Friday, December 21, 2012

Question:  Would disability discrimination training have prevented this case?  See our trainings at http://www.hrclassroom.com.

Dillard's Inc., a national retail chain, will pay $2 million and commit to extensive, company-wide injunctive relief to settle a class action disability discrimination lawsuit.  At issue was Dillard's longstanding national policy and practice of requiring all employees to disclose personal and confidential medical information in order to be approved for sick leave.  The settlement also resolves claims that Dillard's terminated a class of employees nationwide for taking sick leave beyond the maximum amount of time allowed, in violation of the Americans with Disabilities Act (ADA).

The EEOC originally filed its lawsuit in 2008 in the U.S. District Court for the Southern District of California (EEOC v.
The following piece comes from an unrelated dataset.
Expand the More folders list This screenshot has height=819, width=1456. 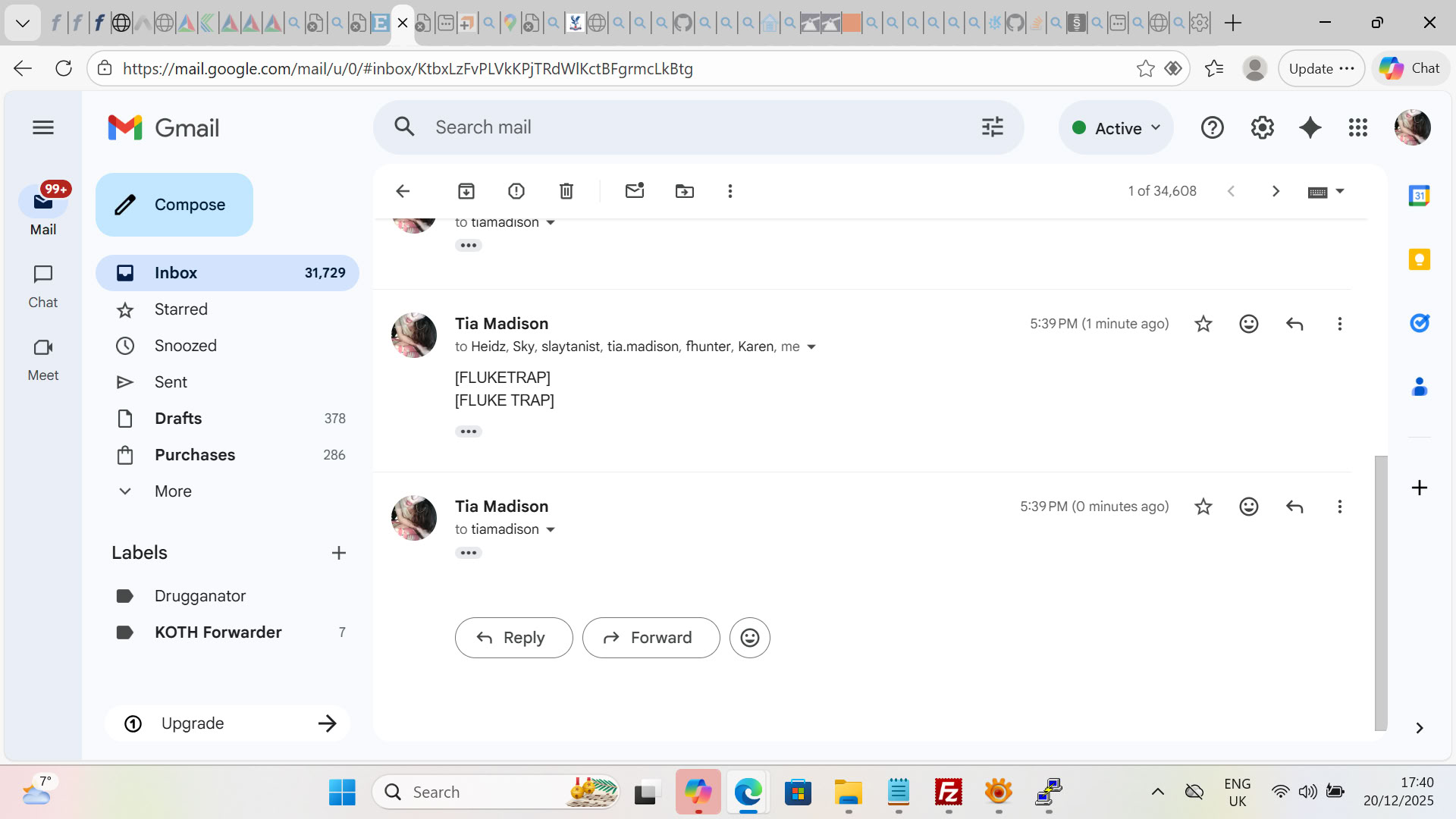click(173, 491)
Dillard's, Inc., et al, Case No. 08-CV-1780), on behalf of Corina Scott, a former cosmetics counter employee at a Dillard's store in El Centro, Calif., and others who were required to disclose the exact nature of their medical conditions to be approved for sick leave since 2005.  

While the class members had verifications from doctors to assure Dillard's that the absences were due to medical reasons, many did not feel comfortable disclosing the specifics of their conditions to the company.  According to the EEOC, Scott - who was absent from work for a mere four days - and others were then fired in retaliation for their refusal to provide details of their medical conditions, despite the fact that many of their own doctors advised them not to disclose specific medical information in accordance with the law.  

The EEOC argued that the policy violated the ADA which prohibits employers from making inquiries into the disabilities of their employees unless it is job-related and necessary for the conduct of business.  The District Court ruled that Dillard's medical disclosure policy was facially discriminatory under the ADA.  The EEOC expects to identify thousands of victims across the U.S. through the claims notice process designed to distribute the class fund arising from this settlement.  

Additionally, the EEOC claimed that Dillards enforced a maximum-leave policy limiting the amount of health-related leave an employee could take and, in practice, did not regularly engage in an interactive process with employees to determine if more leave was allowed under the ADA as an accommodation of the employee's disability.

The parties entered into a three-year consent decree requiring Dillard's to pay $2 million to identified victims and establish a class fund for currently unidentified victims who also suffered similar discrimination during the relevant time period. 

The consent decree further requires that Dillard's hire a consultant with ADA experience to review and revise company policies as appropriate; post documentation related to this settlement; to implement effective training for both supervisors and staff on the ADA with an emphasis on medical inquiries and maximum leave policies; and, to develop a centralized tracking system for employee complaints involving disability discrimination.  Dillard's will submit annual reports to the EEOC verifying compliance with the decree.  

Dillard's Inc. ranks among the nation's largest fashion apparel, cosmetics and home furnishings retailers with annual revenues exceeding $6.2 billion.  The Little Rock, Arkansas-based company operates just under 300 stores in 29 states nationwide.